• _Action item 1_
Revise the stretch from "Still, she believes" through "four of them." in the text on tough conversations, replacing "invaluable" with "priceless".
• _Action item 2_
The text on tough conversations suggests some short, simple phrases that can help bring words to the unspoken. List all of them.
• _Action item 3_
According to the text on tough conversations, how many women is Amanda in a long distance relationship with?

• _Text excerpt_
○ ○ ○ ○

When beginning a tough conversation, she suggests signaling that you're going into a different mode. "Say something like, 'Hey, I've been thinking about something' or 'Is now a good time to talk about something important?'"

"They feel invited in rather than ambushed," she explained.

Also, study body language to understand "where you can push more, and what needs to be left for another time." And short simple phrases such as "What I want has changed," "All I'm asking for is understanding" and "Tell me that story again," can help bring words to the unspoken. Most importantly, it's essential to open your ears. "A conversation can either shrivel or bloom depending on how one listens," she wrote.

And remember, "No matter how much effort you put into these conversations, they will often end without resolving the unsettled feeling that prompted them," she wrote.

Still, she believes conversations — the tough ones — are invaluable not for what they fix, but for what they engender. "I'm drawn to them," she said, "because they offer incredible moments of connection that can help you in your moments of deepest isolation and alienation."

In a previous newsletter, we invited In Her Words readers to tell us about the tough discussions they've been yearning to have. Ms. Sale responded with specific advice to four of them.

Amanda from Indiana

Amanda is a polyamorous and bisexual woman. She is in a long distance relationship with three women, and her conservative Christian family doesn't know. Amanda writes:

"There's talks about my girlfriends coming to visit me and I'm tired of hiding who I am … I've never felt so loved and in love as I do with my polyfam and it hurts me to have to put up with the judgment of me being 'single' at my age (mid 30s) when I'm not."

She has concerns about the possible repercussions of telling her conservative family. "They're the only family I have left, so to lose them is a little frightening."

This sounds like a question not about how to have a hard conversation, but whether to have one. As we become adults, all of us have to figure out when to draw lines and choose direct honesty about who we are and how we differ from our families of origin. As you write, the stakes of having this hard conversation are high. You want your family to know who you are, but you also fear losing them if they cannot accept you.

○ ○ ○ ○

• _Excerpted data_
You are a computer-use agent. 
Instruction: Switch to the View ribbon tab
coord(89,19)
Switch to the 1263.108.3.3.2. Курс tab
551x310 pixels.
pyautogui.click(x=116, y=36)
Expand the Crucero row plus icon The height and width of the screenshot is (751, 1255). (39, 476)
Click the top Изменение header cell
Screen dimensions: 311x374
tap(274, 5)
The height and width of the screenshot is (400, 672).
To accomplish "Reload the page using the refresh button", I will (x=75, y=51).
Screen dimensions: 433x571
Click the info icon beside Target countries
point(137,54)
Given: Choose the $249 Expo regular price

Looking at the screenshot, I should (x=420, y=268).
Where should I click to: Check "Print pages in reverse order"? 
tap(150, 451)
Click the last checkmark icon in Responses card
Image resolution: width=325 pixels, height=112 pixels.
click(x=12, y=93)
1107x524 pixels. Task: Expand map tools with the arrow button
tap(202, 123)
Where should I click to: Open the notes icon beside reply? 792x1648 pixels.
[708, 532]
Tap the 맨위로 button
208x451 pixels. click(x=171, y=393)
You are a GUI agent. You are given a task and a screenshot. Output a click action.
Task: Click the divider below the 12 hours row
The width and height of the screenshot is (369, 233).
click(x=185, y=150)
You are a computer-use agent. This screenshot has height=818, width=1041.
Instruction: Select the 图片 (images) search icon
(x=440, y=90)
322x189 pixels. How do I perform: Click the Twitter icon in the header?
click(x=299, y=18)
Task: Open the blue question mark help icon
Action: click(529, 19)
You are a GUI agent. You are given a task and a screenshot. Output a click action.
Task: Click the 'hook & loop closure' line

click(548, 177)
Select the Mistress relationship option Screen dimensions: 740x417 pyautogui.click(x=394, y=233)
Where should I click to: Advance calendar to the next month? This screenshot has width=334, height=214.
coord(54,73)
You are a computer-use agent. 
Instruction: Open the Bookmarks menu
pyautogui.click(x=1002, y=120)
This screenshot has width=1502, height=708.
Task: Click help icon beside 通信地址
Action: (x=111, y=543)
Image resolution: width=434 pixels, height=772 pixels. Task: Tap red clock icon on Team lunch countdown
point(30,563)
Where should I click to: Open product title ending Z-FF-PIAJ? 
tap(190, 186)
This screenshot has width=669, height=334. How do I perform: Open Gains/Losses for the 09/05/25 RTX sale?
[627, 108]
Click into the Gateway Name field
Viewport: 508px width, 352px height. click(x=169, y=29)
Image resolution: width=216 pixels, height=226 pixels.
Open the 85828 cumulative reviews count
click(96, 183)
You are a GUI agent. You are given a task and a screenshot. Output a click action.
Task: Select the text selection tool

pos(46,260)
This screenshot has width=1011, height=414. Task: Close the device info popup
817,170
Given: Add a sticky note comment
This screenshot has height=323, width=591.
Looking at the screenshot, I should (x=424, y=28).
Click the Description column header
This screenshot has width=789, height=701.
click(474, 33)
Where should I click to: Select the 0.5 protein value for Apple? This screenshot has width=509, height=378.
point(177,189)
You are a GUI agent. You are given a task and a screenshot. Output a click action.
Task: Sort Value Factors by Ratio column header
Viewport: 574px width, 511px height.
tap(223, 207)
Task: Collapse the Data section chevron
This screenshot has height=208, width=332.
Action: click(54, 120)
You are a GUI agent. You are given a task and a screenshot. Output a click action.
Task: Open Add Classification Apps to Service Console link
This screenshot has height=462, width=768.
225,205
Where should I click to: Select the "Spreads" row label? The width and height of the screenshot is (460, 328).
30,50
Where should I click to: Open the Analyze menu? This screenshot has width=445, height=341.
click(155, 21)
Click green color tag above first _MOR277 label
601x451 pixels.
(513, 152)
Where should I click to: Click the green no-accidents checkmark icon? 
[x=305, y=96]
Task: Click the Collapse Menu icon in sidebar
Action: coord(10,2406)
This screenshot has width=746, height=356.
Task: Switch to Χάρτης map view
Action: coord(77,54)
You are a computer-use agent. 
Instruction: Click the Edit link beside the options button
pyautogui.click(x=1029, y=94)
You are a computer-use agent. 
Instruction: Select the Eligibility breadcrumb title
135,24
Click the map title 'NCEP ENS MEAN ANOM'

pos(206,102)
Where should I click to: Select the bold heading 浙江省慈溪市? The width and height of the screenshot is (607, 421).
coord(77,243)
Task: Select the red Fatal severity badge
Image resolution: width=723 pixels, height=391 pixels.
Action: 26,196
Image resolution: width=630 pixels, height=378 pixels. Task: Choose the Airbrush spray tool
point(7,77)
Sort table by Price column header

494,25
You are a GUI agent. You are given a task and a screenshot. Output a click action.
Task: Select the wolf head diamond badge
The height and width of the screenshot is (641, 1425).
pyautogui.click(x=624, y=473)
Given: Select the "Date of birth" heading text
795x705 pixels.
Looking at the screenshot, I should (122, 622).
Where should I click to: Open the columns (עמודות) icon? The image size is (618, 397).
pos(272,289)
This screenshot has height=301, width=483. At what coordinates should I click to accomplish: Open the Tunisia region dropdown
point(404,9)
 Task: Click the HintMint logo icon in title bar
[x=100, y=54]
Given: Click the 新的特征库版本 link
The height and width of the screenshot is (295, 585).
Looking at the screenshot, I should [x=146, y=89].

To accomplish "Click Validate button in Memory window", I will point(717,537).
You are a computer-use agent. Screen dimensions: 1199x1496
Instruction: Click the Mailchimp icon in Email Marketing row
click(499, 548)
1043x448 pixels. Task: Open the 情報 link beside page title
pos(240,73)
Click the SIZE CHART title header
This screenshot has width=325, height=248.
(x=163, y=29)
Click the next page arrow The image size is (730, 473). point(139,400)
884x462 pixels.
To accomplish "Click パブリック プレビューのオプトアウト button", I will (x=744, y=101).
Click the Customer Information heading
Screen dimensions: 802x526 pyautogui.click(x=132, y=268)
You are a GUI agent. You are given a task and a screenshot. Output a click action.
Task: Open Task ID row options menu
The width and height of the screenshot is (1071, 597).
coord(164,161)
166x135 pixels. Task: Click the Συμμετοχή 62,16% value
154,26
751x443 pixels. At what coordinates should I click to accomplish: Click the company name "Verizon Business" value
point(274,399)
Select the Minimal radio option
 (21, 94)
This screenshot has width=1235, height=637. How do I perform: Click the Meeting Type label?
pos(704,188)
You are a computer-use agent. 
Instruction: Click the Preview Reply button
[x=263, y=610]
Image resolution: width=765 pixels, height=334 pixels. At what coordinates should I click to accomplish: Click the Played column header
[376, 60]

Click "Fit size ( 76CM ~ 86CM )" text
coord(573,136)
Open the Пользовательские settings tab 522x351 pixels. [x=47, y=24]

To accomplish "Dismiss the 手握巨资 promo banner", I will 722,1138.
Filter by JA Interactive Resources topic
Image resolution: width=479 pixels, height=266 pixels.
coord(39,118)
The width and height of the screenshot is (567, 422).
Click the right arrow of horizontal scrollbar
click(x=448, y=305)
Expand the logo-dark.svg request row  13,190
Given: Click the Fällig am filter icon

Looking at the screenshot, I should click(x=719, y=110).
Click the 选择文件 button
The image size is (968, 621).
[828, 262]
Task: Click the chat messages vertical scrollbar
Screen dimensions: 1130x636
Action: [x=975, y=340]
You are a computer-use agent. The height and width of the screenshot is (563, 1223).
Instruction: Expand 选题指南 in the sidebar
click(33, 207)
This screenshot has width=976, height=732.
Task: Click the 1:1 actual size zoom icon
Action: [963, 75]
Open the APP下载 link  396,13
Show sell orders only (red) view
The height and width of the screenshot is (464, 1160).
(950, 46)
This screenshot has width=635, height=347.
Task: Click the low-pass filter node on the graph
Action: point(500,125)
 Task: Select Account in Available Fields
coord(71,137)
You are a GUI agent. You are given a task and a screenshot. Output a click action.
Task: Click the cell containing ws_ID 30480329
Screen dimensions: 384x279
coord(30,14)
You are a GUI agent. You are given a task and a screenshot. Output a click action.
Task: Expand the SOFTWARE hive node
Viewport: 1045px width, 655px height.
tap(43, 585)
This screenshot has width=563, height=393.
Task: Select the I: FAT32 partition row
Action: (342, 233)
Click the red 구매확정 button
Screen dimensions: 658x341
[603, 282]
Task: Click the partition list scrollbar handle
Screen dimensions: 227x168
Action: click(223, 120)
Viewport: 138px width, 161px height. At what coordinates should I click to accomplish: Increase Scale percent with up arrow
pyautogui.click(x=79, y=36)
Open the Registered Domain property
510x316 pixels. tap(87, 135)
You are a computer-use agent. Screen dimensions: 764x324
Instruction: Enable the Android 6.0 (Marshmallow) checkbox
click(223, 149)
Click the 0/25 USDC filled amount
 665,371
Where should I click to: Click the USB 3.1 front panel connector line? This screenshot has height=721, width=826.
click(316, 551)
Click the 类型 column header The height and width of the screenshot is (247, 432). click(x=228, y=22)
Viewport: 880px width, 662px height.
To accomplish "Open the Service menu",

○ ○ ○ ○

• _Answer space 1_
Still, she believes conversations — the tough ones — are priceless not for what they fix, but for what they engender. "I'm drawn to them," she said, "because they offer incredible moments of connection that can help you in your moments of deepest isolation and alienation."

In a previous newsletter, we invited In Her Words readers to tell us about the tough discussions they've been yearning to have. Ms. Sale responded with specific advice to four of them.

• _Answer space 2_
"What I want has changed"
"All I'm asking for is understanding"
"Tell me that story again"

• _Answer space 3_
Three women.